In April, US President George Bush took steps toward restoring trade and investment ties with Libya, allowing the resumption of oil imports and most commercial and financial activities.

But the United States continues to list Libya as a state sponsor of terrorism, which prohibits US aid or arms sales to the country, and hundreds of millions of dollars of Libyan assets remain frozen in US banks.

These restrictions are seen as an inducement for Libya to resolve its remaining differences with Washington.

Gaddafi was not alone in looking back on Reagan’s administration as a dark period.

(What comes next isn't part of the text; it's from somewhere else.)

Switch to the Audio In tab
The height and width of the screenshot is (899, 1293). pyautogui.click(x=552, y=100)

The Reagan years marked the beginning of what Lebanon’s culture minister, Ghazi Aridi, called a “bad era” of American Middle East policy that continues to this day.

Mr Aridi noted the Reagan administration’s support of Israel’s 1982 invasion of Lebanon, which ended in May 2000, and that current US Defence Secretary Donald Rumsfeld also served under Reagan.

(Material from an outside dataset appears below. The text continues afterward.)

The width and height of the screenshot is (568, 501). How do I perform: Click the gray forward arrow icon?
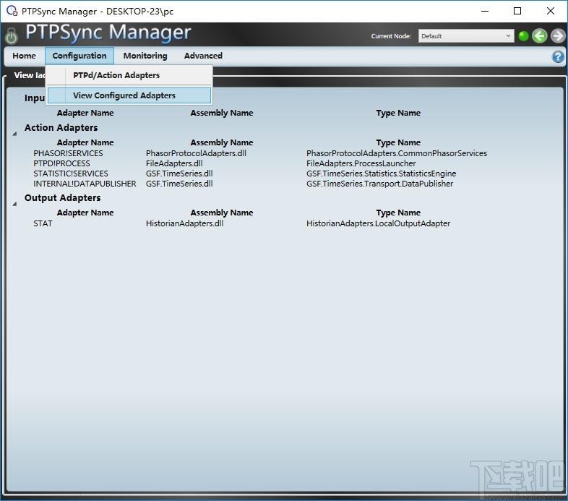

“Rumsfeld was part of Reagan’s administration, this means that his policy is still going on,” said Mr Aridi, who is with the Druse Progressive Socialist Party.

Areas controlled by the party came under heavy American shelling by the US destroyer New Jersey in 1983.

“In Reagan’s days, the destroyer New Jersey bombed poor areas of Mount Lebanon, the Americans protected Israel’s invasion of Lebanon, and joined the Israelis in imposing the May 17 agreements,” Mr Aridi said.

In Syria, which has had tense relations with the US for decades, political analyst and former Syrian Ambassador to the United Nations Haitham al-Kilani said: “Reagan’s role was bad for the Arab-Israeli conflict and was specifically against Syria.

“He was the victim of the Israeli right wing that was, and still is, dominating the White House.”